ETF substitutes for my portfolio

Recently, I applied for the Wells Fargo Portfolio Management Account (PMA) so that I can take advantage of their 100 free trades offer per year for every linked account. The 100 free trades offer is very attractive as it would allow me to invest into ETFs or no-load funds (which previously have transaction fees) with no fees.

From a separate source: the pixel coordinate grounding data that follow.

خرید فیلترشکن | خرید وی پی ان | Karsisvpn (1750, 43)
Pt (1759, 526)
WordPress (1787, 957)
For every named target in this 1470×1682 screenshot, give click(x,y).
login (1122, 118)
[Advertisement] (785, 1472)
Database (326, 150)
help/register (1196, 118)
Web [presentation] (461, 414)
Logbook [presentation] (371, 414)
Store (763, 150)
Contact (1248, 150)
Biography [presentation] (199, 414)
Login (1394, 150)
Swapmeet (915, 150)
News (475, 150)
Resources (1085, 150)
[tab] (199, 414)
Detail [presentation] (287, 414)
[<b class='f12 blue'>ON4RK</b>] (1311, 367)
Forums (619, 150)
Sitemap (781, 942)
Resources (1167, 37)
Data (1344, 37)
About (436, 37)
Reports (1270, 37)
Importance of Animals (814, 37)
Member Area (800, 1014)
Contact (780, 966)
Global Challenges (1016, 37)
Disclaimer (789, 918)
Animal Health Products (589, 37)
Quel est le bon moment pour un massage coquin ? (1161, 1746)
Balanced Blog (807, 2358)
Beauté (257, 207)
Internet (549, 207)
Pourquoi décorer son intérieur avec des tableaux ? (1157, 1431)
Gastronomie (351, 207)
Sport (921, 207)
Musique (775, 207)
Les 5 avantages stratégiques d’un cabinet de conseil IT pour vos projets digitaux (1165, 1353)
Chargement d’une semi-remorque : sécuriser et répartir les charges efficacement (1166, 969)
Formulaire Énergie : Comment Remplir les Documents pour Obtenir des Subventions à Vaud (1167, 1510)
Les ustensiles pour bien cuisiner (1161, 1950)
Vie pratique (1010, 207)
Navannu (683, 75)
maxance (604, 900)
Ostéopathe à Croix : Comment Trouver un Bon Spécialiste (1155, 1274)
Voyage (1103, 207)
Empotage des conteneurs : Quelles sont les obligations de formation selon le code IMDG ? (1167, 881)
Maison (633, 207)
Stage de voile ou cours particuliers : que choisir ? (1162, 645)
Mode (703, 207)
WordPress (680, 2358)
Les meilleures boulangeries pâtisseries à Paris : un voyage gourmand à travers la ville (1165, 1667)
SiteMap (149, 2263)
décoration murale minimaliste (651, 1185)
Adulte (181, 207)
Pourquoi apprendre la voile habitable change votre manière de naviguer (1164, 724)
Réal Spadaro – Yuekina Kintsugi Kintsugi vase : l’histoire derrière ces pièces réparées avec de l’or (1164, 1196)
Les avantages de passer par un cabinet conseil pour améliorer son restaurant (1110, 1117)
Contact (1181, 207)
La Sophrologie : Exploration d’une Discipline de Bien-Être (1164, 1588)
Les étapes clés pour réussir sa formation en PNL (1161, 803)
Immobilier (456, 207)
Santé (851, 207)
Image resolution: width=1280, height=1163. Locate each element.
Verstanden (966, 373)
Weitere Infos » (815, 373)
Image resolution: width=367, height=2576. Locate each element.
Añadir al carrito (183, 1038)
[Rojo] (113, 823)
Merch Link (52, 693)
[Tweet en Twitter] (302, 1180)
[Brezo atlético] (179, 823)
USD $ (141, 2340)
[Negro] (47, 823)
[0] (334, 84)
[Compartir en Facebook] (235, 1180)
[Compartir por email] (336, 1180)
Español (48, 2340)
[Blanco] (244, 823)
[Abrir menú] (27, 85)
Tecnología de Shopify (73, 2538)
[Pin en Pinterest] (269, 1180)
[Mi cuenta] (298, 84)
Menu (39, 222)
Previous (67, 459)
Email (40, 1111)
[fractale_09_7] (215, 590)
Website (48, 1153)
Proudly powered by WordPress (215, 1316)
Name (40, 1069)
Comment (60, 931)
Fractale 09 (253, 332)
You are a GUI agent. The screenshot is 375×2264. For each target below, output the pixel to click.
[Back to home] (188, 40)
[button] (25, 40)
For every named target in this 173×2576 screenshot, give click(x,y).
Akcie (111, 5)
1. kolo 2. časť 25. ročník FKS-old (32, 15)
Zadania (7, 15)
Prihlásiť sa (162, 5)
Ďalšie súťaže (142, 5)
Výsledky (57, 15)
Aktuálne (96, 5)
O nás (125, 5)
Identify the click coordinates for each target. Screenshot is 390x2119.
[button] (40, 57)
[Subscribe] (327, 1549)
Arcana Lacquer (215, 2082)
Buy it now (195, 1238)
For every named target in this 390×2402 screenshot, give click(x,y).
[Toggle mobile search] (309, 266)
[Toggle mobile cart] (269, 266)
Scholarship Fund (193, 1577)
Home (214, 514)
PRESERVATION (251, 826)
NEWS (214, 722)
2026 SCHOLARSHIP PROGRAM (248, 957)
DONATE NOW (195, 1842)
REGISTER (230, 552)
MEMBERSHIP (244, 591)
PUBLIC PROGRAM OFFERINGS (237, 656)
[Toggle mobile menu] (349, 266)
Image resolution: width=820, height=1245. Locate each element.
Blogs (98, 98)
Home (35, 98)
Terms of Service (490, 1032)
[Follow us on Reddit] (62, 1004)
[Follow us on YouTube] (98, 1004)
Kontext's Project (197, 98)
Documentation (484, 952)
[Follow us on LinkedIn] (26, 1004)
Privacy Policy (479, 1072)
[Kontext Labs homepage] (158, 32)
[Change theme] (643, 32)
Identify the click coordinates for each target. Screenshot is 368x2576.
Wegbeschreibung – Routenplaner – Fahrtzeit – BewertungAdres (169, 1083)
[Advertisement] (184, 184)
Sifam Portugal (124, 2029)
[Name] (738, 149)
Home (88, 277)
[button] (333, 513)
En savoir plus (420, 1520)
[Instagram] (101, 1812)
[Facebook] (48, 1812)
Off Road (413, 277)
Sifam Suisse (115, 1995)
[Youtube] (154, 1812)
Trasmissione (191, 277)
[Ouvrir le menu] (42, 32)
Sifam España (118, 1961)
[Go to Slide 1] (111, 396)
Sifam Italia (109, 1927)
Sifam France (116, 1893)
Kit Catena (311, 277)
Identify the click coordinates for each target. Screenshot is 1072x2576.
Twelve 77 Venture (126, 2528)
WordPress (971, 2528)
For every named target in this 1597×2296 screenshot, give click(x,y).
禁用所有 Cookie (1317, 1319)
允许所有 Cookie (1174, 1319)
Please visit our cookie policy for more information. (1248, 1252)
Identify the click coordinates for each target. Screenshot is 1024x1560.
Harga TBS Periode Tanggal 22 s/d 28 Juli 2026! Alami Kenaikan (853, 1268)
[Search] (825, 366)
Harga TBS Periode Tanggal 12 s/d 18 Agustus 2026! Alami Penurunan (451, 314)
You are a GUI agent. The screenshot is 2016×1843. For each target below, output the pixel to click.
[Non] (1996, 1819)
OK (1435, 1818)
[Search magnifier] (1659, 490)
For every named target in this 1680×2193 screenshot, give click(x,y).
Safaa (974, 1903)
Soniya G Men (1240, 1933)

There are certain advantages in using ETFs instead of mutual funds; some of which are better tax efficiency, lower expense ratios and no redemption fee / trading restrictions. Currently, the core of my portfolio is invested in Vanguard mutual funds, but this could change in future as I am thinking of using more ETFs in my portfolio, especially for some of the more relevant asset classes.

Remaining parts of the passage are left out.